The program, which is offered online and in the classroom, focuses on teaching empathetic coaching skills and management practices to help employees manage their illness and return to work, she said.

Canadian journalist Jan Wong would likely have benefited from such a program. Her ongoing battle with her former employer, the Toronto Globe and Mail, over her mental health issues made headlines in Canada. 

A highly respected reporter for more than 20 years, in 2010 Wong seemed to fall off the radar, with her byline suddenly disappearing from the newspaper. What few people knew was that she was suffering from a debilitating depression triggered in the aftermath of a controversial story she wrote in 2006 about a mass shooting on a college campus in Montreal. She used a term considered discriminatory by the province’s French-speaking residents that provoked readers to send her hate mail and death threats.

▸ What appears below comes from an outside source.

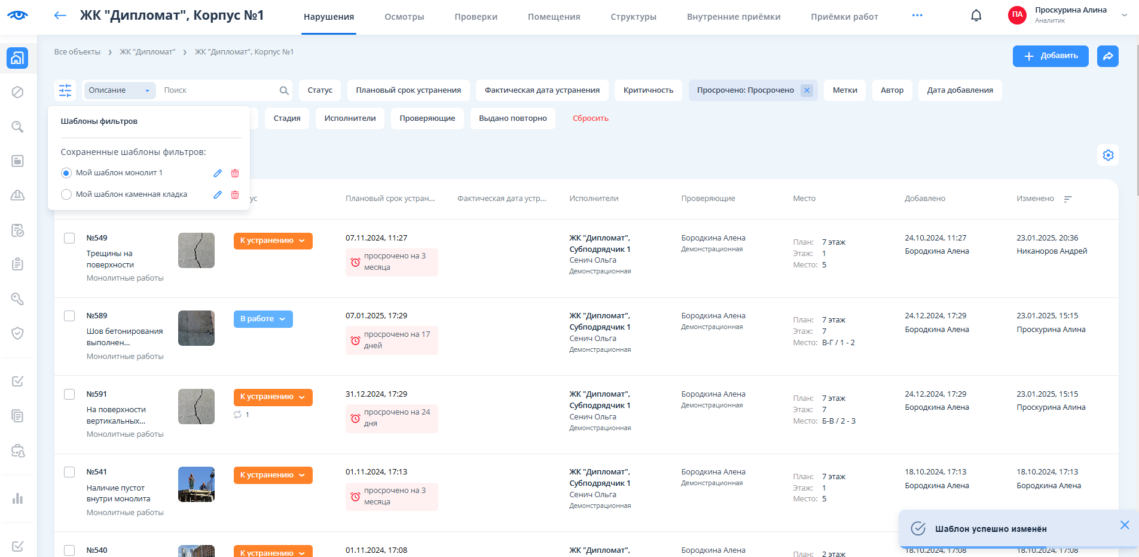Image resolution: width=1139 pixels, height=557 pixels.
Task: Edit the "Мой шаблон монолит 1" template
Action: [218, 173]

But rather than get support from her employers, they questioned her diagnosis, accused her of malingering, cut her sick pay and fired her, according to Wong, who sued them for wrongful dismissal and won. 

She blames her employer’s actions on ignorance about depression and urged companies to train their HR departments on how to handle employees who struggle with mental illness.

“I don’t know if I was dealing with people who were being deliberately venal or just ignorant,” said Wong, who is a university journalism professor. “HR professionals need to know what mental illness is. You’re not supposed to fire someone because they lost their hearing; you’re supposed to accommodate them. We’re still in the dark ages when it comes to mental illness.”

The Toronto Globe did not respond to requests for comment.

Depression Is Not for the Weak

In fact, employees with mental illness can have flourishing careers, according to Tom Wootton, author and CEO of Bipolar Advantage, a consulting firm that offers courses and workshops on managing the disorder to companies and individuals. They just need to learn how to manage their condition and get support from their employer.

“If a company could teach their employees how to understand their condition through an employee assistance program, those employees could become their biggest assets,” Wootton said. “Bipolar disorder is very prevalent in creative departments, sales departments and in top management.”

Deloitte’s Binns said that he was lucky to have the support of his employer and colleagues. After three months at a psychiatric hospital where he was treated for severe depression and anxiety, he returned to work stronger than ever.

“I was a successful leader for the next seven years, possibly even more successful than I was before,” he said. “I was given a strong message, that, ‘John, you’ve been a very valuable guy.’ Getting that positive reinforcement sped up my recovery substantially, and I paid the firm back in spades for doing that.”

He cautions that employers overlook the signs of mental illness among their high performers by focusing on their weakest links.

“If you look at the traits of a lot of the highfliers, like having a tremendous sense of responsibility, really caring about the outcome of something, being highly ambitious, caring too much about what others say and think, these represent a whole range of risks,” he said. “There is this fear of being seen as weak and not being able to cope, but what’s become very obvious to me is that it’s often quite the opposite.”

If employers care about keeping their strongest workers, then they must help them cope when they are at their weakest, he added.